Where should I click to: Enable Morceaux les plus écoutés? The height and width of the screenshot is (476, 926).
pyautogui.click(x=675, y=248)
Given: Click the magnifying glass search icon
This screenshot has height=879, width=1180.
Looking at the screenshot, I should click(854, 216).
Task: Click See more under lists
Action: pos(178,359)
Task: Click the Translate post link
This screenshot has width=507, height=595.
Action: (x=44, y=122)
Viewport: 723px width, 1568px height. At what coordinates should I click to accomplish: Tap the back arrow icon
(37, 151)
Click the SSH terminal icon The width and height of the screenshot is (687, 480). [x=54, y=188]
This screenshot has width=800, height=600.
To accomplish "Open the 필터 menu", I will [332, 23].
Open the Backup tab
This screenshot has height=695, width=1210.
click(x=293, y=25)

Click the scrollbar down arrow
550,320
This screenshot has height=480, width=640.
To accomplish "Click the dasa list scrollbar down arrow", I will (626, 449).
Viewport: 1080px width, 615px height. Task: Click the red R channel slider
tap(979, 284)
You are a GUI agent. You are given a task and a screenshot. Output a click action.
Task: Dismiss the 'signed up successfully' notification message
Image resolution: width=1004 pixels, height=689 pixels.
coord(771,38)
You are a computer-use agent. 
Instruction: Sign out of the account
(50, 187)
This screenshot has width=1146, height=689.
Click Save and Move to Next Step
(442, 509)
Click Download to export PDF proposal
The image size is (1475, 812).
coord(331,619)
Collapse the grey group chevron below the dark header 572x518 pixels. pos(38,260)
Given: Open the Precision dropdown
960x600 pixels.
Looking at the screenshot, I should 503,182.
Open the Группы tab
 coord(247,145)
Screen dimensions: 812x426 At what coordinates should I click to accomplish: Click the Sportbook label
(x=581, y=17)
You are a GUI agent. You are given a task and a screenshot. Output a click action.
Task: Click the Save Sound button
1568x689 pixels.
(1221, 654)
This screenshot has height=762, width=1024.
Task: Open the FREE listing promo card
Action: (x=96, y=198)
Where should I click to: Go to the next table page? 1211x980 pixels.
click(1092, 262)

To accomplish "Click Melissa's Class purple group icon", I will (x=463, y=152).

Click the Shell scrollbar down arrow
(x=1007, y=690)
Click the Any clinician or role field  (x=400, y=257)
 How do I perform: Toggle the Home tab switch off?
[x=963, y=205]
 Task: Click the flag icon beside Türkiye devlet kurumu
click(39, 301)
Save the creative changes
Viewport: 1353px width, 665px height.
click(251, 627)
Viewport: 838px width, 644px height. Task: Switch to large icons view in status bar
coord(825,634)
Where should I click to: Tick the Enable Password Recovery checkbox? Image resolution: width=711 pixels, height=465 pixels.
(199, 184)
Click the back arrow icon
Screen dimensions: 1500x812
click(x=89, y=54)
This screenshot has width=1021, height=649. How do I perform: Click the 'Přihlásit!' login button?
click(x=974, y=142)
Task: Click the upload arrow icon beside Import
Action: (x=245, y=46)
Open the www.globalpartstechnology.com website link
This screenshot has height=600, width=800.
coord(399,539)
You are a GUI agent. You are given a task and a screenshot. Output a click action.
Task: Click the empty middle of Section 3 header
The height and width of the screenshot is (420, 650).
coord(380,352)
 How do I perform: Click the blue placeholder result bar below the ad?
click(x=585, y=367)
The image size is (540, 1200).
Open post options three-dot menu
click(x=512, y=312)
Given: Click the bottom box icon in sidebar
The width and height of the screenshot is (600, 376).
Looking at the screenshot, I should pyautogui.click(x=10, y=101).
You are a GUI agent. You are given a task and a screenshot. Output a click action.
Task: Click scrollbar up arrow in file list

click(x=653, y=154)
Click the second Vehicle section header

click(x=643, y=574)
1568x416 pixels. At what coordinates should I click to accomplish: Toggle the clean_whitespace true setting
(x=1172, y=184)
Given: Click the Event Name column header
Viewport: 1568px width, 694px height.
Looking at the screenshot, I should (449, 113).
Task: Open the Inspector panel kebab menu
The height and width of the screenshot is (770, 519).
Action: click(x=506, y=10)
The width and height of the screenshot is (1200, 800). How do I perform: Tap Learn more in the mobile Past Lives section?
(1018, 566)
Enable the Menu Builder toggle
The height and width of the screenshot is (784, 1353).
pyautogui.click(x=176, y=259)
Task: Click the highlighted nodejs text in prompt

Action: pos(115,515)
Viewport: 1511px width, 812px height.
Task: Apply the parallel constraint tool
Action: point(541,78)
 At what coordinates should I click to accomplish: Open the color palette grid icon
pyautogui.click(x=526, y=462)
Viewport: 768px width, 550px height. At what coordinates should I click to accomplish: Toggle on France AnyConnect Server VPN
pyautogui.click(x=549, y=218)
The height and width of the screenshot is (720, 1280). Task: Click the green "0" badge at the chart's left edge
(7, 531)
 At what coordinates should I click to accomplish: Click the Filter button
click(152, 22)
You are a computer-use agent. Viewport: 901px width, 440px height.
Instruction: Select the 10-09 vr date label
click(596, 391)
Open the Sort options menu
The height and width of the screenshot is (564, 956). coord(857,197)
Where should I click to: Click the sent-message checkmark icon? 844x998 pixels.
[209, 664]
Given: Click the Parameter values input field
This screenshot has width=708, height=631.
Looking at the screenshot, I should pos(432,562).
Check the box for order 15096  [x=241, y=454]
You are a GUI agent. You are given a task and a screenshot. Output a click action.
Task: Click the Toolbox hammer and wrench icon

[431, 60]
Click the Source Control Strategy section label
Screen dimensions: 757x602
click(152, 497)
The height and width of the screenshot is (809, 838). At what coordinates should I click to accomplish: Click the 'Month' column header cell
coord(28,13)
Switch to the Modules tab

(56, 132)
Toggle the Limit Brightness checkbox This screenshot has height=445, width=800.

========

EXERCISE GOAL — Throughout the listing above, count the lines where the word "group" appears, then reply with that count and no other words.

SOLUTION FOR THIS TASK — 2